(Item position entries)
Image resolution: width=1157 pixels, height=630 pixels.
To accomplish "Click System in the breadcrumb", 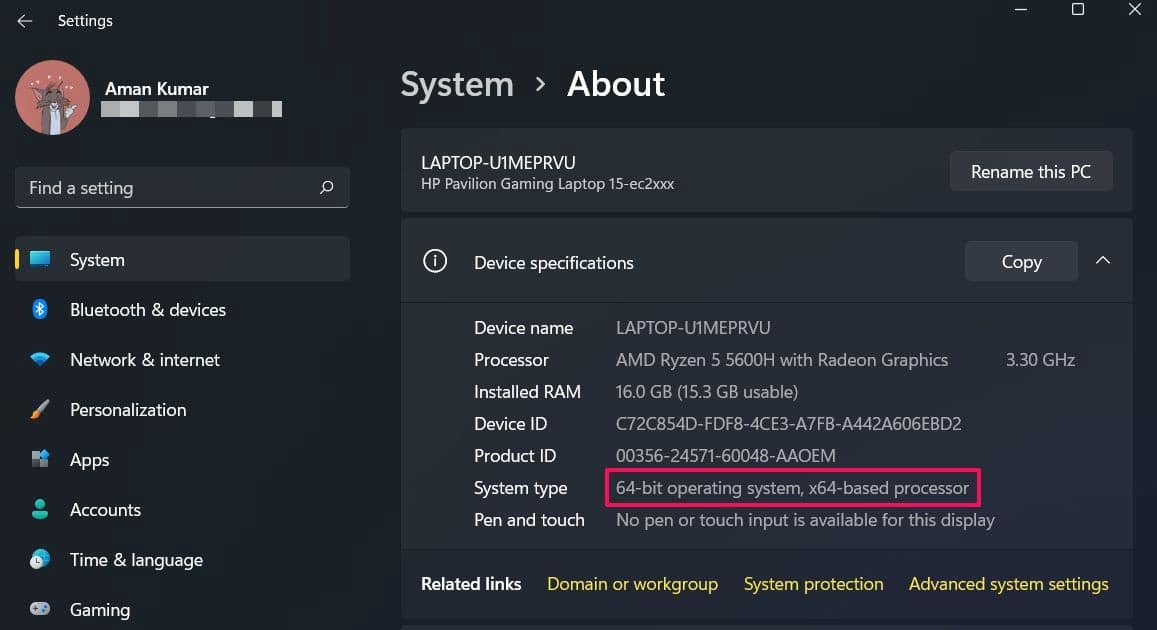I will [x=457, y=84].
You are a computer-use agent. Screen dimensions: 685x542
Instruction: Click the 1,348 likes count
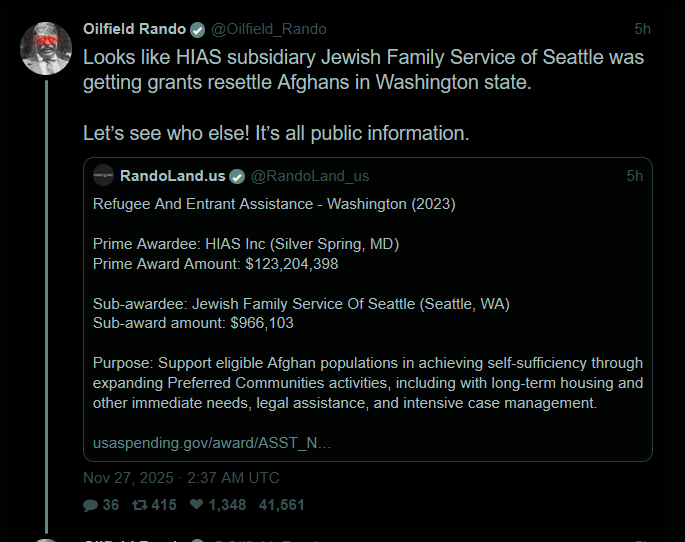click(228, 505)
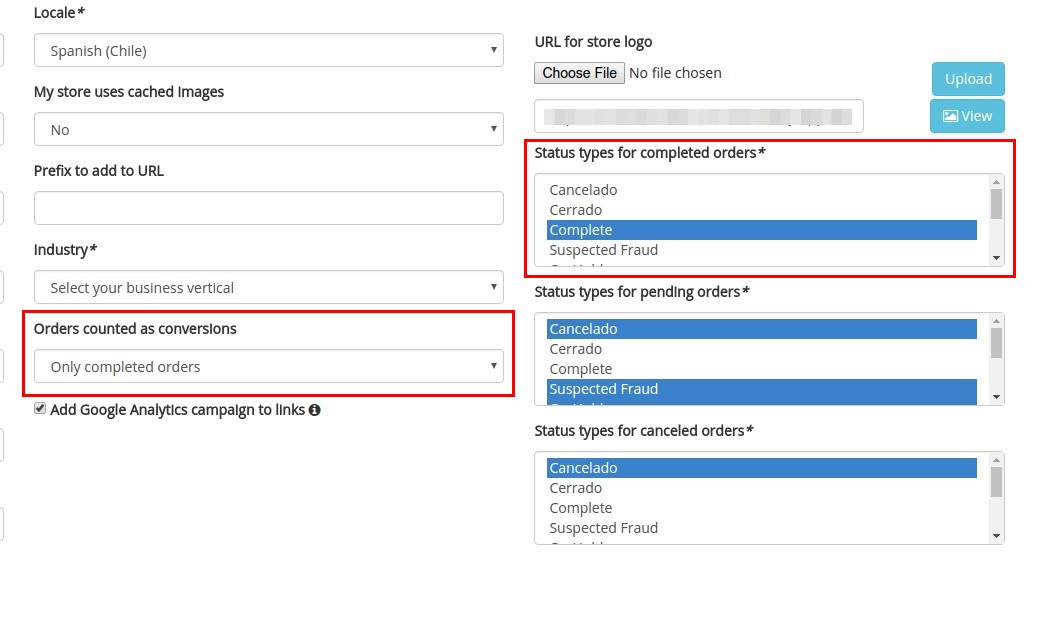Click scrollbar thumb in canceled orders list

pyautogui.click(x=996, y=482)
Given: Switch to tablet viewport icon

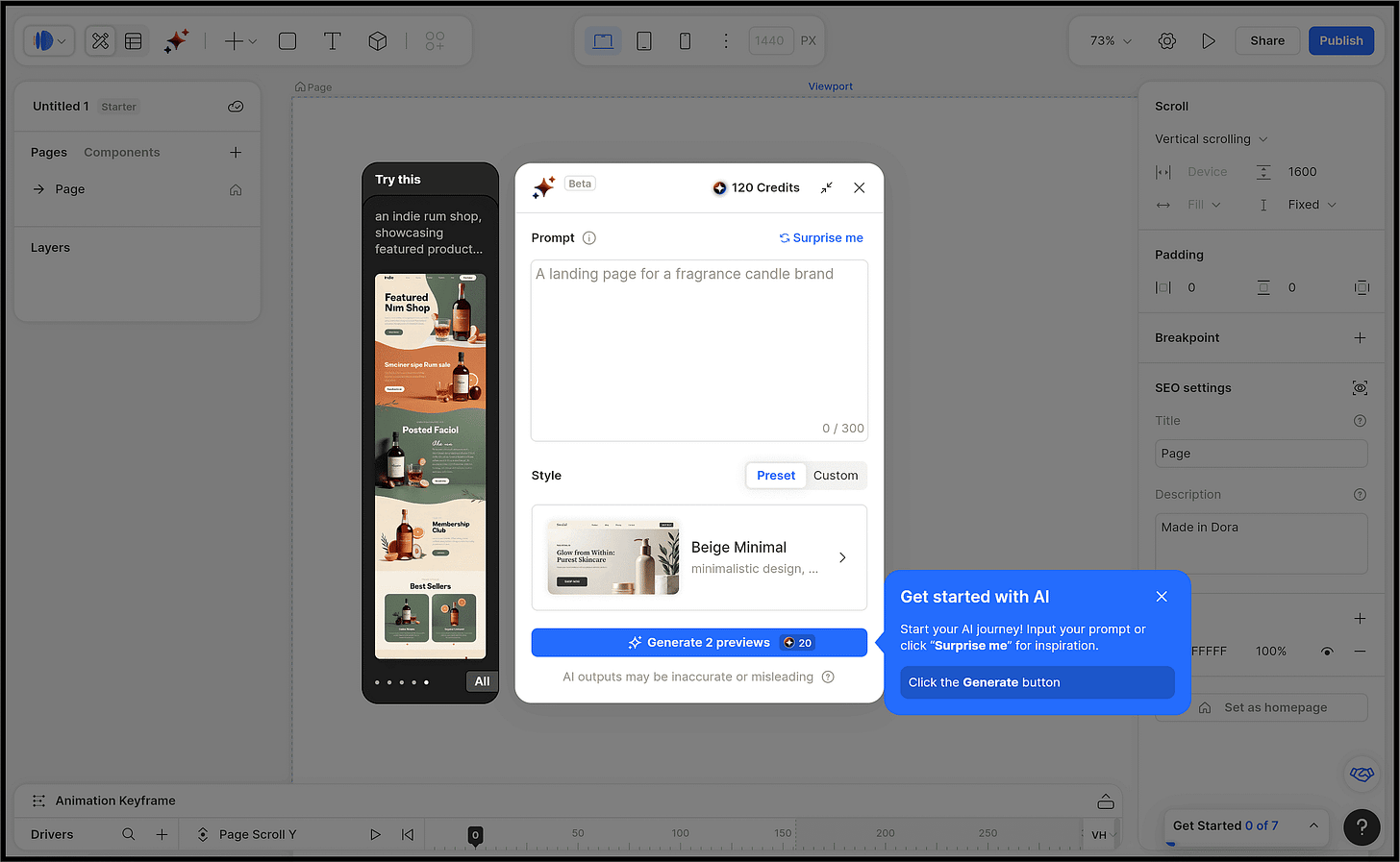Looking at the screenshot, I should tap(644, 40).
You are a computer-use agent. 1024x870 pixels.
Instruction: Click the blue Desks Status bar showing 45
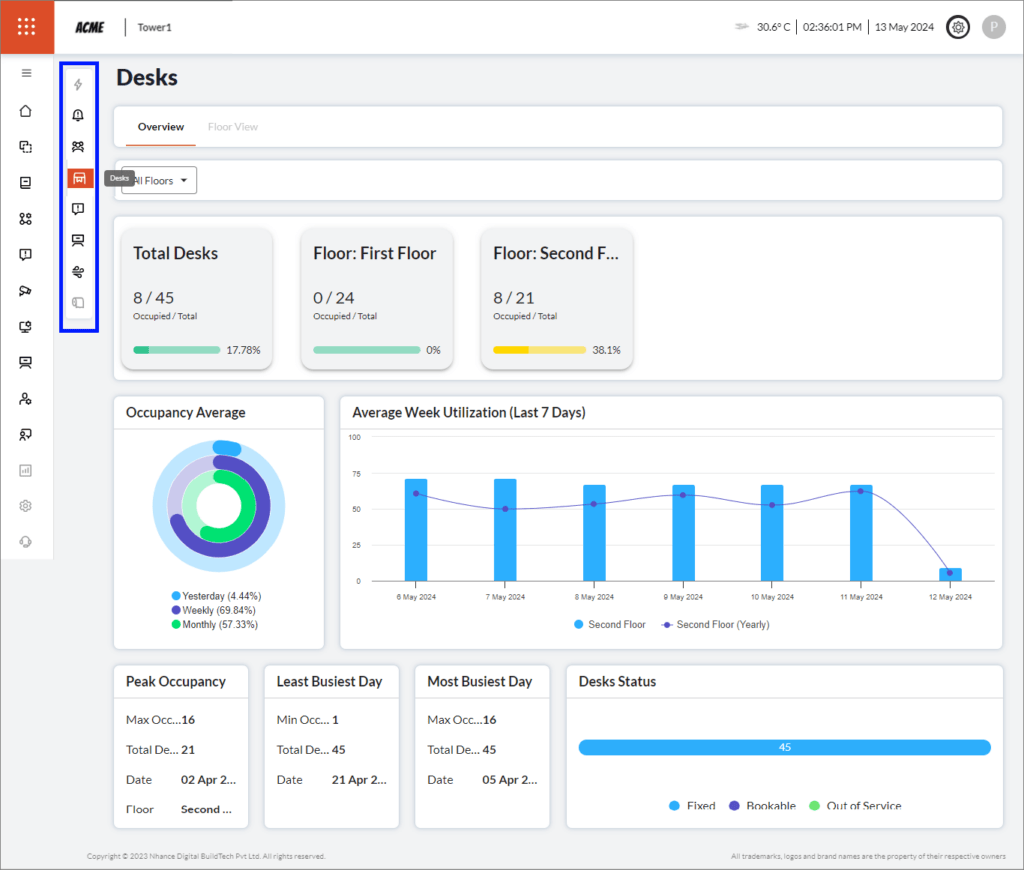(x=784, y=747)
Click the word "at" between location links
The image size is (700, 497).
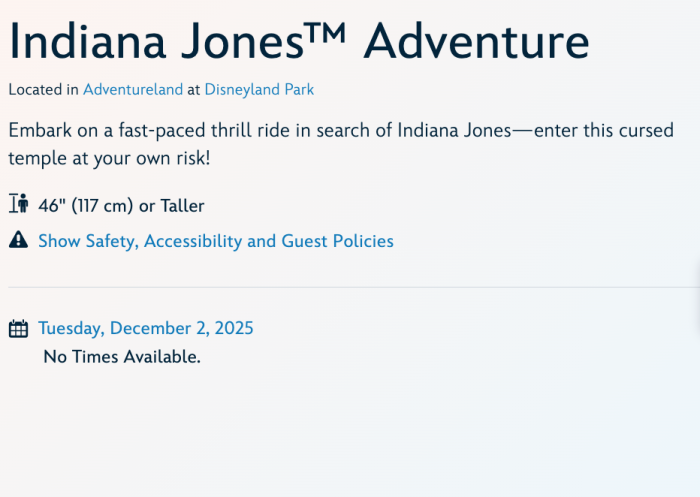pyautogui.click(x=194, y=89)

REQUIREMENTS: Copy the records starting at the line that contains "You are a computer-use agent. 1024x870" and ending at the end of the records, renaming "Instruction" to "Command" and keeping everything else the same. Leave the pictures out.

RESULT:
You are a computer-use agent. 1024x870 pixels.
Command: Click the blue Desks Status bar showing 45
(x=784, y=747)
Click the word "at" between location links
The image size is (700, 497).
pyautogui.click(x=194, y=89)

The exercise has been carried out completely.